Take Sexual-Harassment Claims Seriously

Originally published: 06.01.07 by Mike Coyne


Written policies and clear instructions are two ways to protect your business from costly claims.

In 1996, the U.S. Supreme Court held that sexual harassment in the workplace is a form of sex discrimination that violates Title VII of the Civil Rights Act of 1964. Title VII applies to employers with 15 or more employees, and the Court’s decision puts a lot of responsibility on the employer to protect employees from harassment from other employees and supervisors. Additionally, many states have enacted specific laws of their own. For example, California requires employers with 50 or more employees to provide sexual-harassment-prevention training to supervisory employees. However, whether you have less than 50 or 15 employees, you need to be thinking about how a sexual-harassment claim could adversely affect your business. Here are some things you should know:

Sexual-harassment claims can have a big financial impact on an employer. In fiscal year 2006, the Equal Employment Opportunity Commission (EEOC) received 12,025 charges of sexual harassment. Of those charges, 15.4% were filed by males.

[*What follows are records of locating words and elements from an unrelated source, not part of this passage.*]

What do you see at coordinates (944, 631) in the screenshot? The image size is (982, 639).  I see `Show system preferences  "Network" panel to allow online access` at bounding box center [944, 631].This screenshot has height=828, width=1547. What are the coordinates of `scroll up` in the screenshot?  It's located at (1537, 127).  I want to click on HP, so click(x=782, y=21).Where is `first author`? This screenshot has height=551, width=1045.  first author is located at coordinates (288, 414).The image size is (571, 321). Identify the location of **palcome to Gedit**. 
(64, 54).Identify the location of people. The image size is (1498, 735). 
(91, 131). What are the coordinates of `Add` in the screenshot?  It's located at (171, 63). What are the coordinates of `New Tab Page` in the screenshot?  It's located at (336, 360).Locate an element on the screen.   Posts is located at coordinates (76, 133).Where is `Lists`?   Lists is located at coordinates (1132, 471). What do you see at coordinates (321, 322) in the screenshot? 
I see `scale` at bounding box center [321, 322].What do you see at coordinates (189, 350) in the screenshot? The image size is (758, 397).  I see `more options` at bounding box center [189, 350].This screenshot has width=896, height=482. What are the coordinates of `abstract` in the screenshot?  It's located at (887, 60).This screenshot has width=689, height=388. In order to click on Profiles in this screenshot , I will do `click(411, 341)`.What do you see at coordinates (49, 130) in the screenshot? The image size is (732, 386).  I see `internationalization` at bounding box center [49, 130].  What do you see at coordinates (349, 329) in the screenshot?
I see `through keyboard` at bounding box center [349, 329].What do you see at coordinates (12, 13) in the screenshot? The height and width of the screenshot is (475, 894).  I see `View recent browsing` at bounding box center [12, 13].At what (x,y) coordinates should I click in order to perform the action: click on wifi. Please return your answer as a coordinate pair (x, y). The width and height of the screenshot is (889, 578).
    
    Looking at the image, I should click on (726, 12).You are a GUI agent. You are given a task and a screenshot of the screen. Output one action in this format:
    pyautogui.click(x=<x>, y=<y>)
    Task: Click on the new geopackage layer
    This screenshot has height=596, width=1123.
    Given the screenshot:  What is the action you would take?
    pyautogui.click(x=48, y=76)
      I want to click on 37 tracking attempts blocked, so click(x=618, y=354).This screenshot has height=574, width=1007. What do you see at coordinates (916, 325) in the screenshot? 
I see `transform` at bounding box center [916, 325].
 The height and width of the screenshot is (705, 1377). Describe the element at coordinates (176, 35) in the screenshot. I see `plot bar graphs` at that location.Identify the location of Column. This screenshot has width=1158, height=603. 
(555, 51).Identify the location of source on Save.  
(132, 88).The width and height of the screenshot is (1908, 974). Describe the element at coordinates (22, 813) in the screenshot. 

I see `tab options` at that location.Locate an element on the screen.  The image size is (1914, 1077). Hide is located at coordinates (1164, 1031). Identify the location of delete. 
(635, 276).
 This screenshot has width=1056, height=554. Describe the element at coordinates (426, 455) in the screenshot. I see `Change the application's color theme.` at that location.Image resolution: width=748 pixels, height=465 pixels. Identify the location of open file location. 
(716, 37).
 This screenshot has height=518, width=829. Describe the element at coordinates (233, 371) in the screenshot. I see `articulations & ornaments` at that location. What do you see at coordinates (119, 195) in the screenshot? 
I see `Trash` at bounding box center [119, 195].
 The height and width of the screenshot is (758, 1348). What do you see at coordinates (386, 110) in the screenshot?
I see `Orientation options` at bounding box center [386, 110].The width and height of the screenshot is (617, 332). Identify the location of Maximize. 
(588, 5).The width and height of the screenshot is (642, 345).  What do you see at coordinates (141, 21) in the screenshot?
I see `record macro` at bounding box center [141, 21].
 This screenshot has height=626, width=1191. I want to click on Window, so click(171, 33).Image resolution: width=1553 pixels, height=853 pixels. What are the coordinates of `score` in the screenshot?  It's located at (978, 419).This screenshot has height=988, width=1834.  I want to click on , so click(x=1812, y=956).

The EEOC resolved 11,936 sexual harassment charges in that year and recovered $48.8 million in monetary benefits for charging parties and other aggrieved individuals (not including monetary benefits obtained through litigation).

According to the EEOC, “sexual harassment” includes unwelcome sexual advances, requests for sexual favors, and other verbal or physical conduct of a sexual nature when this conduct explicitly or implicitly affects an individual’s employment, unreasonably interferes with an individual’s work performance, or creates an intimidating, hostile, or offensive work environment. Sexual harassment can occur in a variety of circumstances:

• The victim as well as the harasser may be a woman or a man. The victim does not have to be of the opposite sex.

• The harasser can be the victim’s supervisor, an agent of the employer, a supervisor in another area, a co-worker, or a non employee.

• The victim does not have to be the person harassed but could be anyone affected by the offensive conduct.

• Unlawful sexual harassment may occur without economic injury to or discharge of the victim.

• The harasser’s conduct must be unwelcome.

In order to avoid liability for a sexual-harassment claim, all employers should, at a minimum, have a written policy that prohibits sexual harassment and spells out a procedure for confidential reporting of problems. At lease two individuals should be named to receive confidential complaints. All complaints should be carefully investigated, and where improper harassment has occurred, disciplinary action should be taken. Go to www.hvacrbusiness.com/downloadcenter to see a sexual harassment policy that illustrates the type of policy that may work for your business.

Employers in the hvacr business face an additional concern because some employees have a great deal of contact with customers, not only outside of the supervision of the employer, but actually inside the customer’s home. Claims of sexual harassment by a customer can be even more damaging to a business than claims between employees. Many employers now undertake criminal background checks of all new hires in order to avoid accusations of negligent hiring.

You may wish to consider talking to your employees about the risks they face if accused of sexual harassment and the steps that they can take to avoid any such problem. For example, employees should be instructed to avoid conversations with clients about any sexually related topics, since such conversations can be easily misconstrued. Employees should also be told to avoid any type of conduct that may be considered flirtatious. Even harmlessly intended remarks can be misunderstood.